*** Information supplied ***

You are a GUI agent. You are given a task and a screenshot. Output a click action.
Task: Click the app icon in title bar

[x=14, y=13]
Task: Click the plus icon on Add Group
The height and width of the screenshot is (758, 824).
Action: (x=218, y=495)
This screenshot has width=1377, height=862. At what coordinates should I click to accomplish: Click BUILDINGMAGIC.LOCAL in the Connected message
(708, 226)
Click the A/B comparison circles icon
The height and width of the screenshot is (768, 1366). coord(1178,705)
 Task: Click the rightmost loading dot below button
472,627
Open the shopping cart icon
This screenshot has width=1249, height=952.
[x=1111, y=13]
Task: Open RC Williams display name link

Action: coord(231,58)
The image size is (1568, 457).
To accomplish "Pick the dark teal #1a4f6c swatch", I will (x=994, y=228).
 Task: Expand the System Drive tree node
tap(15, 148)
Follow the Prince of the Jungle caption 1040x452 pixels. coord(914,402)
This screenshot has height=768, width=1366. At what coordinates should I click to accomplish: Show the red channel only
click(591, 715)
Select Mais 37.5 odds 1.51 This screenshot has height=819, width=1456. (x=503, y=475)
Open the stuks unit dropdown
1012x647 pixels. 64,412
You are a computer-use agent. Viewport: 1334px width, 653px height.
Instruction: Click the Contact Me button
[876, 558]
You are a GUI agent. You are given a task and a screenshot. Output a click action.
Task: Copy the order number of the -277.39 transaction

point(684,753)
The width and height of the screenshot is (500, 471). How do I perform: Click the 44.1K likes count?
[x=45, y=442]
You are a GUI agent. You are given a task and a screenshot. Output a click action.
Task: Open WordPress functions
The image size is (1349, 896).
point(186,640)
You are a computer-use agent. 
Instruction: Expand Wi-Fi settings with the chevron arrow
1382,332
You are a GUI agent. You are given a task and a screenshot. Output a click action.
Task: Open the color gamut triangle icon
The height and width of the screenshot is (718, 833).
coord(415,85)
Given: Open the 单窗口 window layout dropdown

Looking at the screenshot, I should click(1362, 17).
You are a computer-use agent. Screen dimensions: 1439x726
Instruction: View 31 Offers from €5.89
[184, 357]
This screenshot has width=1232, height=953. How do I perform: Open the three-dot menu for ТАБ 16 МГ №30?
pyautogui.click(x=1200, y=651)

*** End of Information supplied ***

▶ **Task description**
Beginning with the line that contains "Open the stuks unit dropdown", set down every line through the end of the data without change.

▶ **Written solution**
Open the stuks unit dropdown
1012x647 pixels. 64,412
You are a computer-use agent. Viewport: 1334px width, 653px height.
Instruction: Click the Contact Me button
[876, 558]
You are a GUI agent. You are given a task and a screenshot. Output a click action.
Task: Copy the order number of the -277.39 transaction

point(684,753)
The width and height of the screenshot is (500, 471). How do I perform: Click the 44.1K likes count?
[x=45, y=442]
You are a GUI agent. You are given a task and a screenshot. Output a click action.
Task: Open WordPress functions
The image size is (1349, 896).
point(186,640)
You are a computer-use agent. 
Instruction: Expand Wi-Fi settings with the chevron arrow
1382,332
You are a GUI agent. You are given a task and a screenshot. Output a click action.
Task: Open the color gamut triangle icon
The height and width of the screenshot is (718, 833).
coord(415,85)
Given: Open the 单窗口 window layout dropdown

Looking at the screenshot, I should click(1362, 17).
You are a computer-use agent. Screen dimensions: 1439x726
Instruction: View 31 Offers from €5.89
[184, 357]
This screenshot has width=1232, height=953. How do I perform: Open the three-dot menu for ТАБ 16 МГ №30?
pyautogui.click(x=1200, y=651)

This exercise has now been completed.